Donald B. DeFranco, Ph.D.
Professor and Vice Chair, Pharmacology & Chemical Biology, Neuroscience- Ph.D. Yale University (1981)
- Office: 7041 Biomedical Science Tower 3
- Telephone:412-624-4259
- Fax:412-648-7029
- E-mail: dod1+@pitt.edu
- Website: http://www.pharmacology.us/Faculty.aspx?FacultyID=39
Signal transduction and neurodegeneration.
Research Summary:
A number of projects in Dr. DeFranco’s laboratory are focused on examining the molecular basis of neuronal cell death. His most recent work has revealed that aberrant signaling by a normal protective kinase module (i.e. extracellular signal regulated protein kinase-1/2; ERK-1/2) can in fact lead to detrimental effects on neuronal cell survival. The mechanisms responsible for ERK-1/2 dependent neuronal toxicity is the chronic activation and persistent nuclear retention of these kinases that is brought about by persistent inhibition of select protein phosphatases. The oxidative induced inhibition of specific protein phosphatases is not only driven by direct oxidation of redox sensitive cytosine thiols within these proteins, but also by the increased accumulation of Zn2+, which also directly inhibits their activity. Thus, the ERK-1/2 and Zn2+ signaling pathways are linked in neurons with protein phosphatases as the likely direct targets of damaging oxidants and divalent metal ions (i.e. Zn2+). Future work in this project utilizes both cell culture and primary neurons to uncover more mechanistic insights into the regulation of protein phosphatases by oxidant signaling and Zn2+ as well as validation of the physiological relevance of this signaling network utilizing rodent models of cerebral ischemia.

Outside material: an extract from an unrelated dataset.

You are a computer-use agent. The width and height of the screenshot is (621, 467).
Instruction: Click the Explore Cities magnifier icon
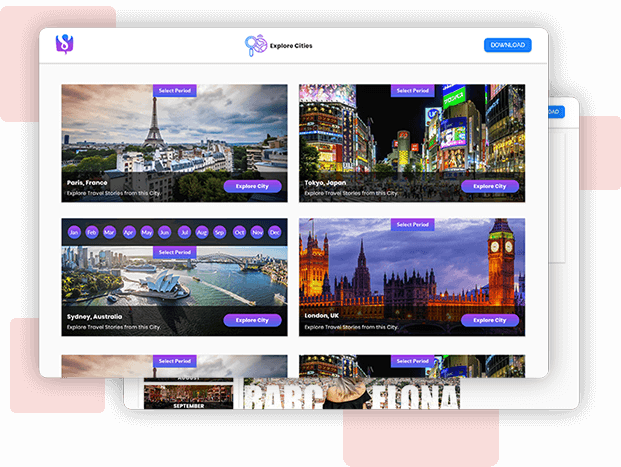255,44
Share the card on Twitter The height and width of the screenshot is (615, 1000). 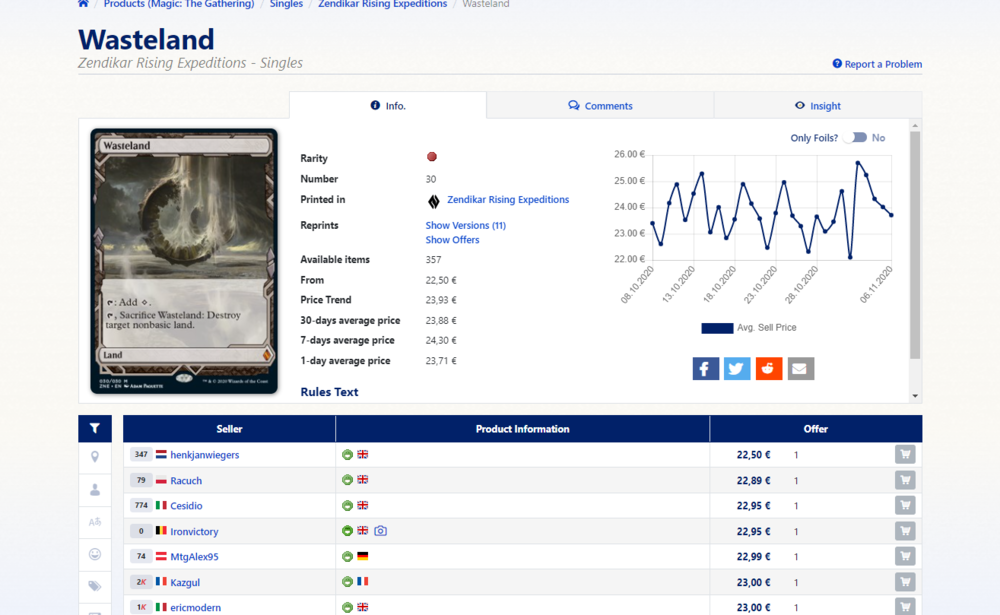point(737,369)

Dr. DeFranco’s laboratory is also interested in the action of glucocorticoid hormones in the brain. For this project they have focused on molecular analysis of the glucocorticoid receptor (GR) protein in hippocampal neurons. Recent studies suggest that specific E3 ubiquitin ligases (i.e. CHIP) may regulate GR function in developing neurons through an impact on receptor processing and downregulation. He is therefore interested in providing more detailed mechanistic insights into the manner in which GR is processed in developing neurons since a limitation in its downregulated in immature neurons may lead to prolonged or excess signaling particularly during a particularly vulnerable time during development of complex signaling networks in the forebrain.
Selected Publications:
Ho, Y., Samarasinghe, R., Knoch, M., Lewis, M., Aizenman, E. and DeFranco, D.B. Selective inhibition of MAPK phosphatases by zinc accounts for ERK1/2-dependent oxidative neuronal cell death. Mol. Pharm. 74, 1141-1151, 2008.
Ho, Y., Logue, E.S., Callaway, C.W. and DeFranco, D.B. Different mechanisms regulating ERK activation in distinct brain regions following global ischemia and reperfusion. Neuroscience, 145, 248-255, 2007
Wang, X. and DeFranco, D.B. Alternative effects of the ubiquitin-proteasome pathway on glucocorticoid receptor downregulation and transactivation are mediated by the CHIP E3 ligase. Mol. Endocrinol. 19, 1474-1482, 2005.
Witchell, S. and DeFranco, D.B. (2006) Mechanisms of Disease: regulation of glucocorticoid hormone and receptor levels-impact on the metabolic syndrome. Nature Clin. Pract. Endocrinol. Metabol. 2, 621-631, 2006.
Cummings, C.J., Mancini, M.A., Antalffy, B., DeFranco, D.B., Orr, H.T. and Zoghbi, H.Y. Chaperone suppression of ataxin-1 aggregation and altered subcellular proteosome localization imply misfolding in SCA1. Nature Genet. 19, 148-154, 1998.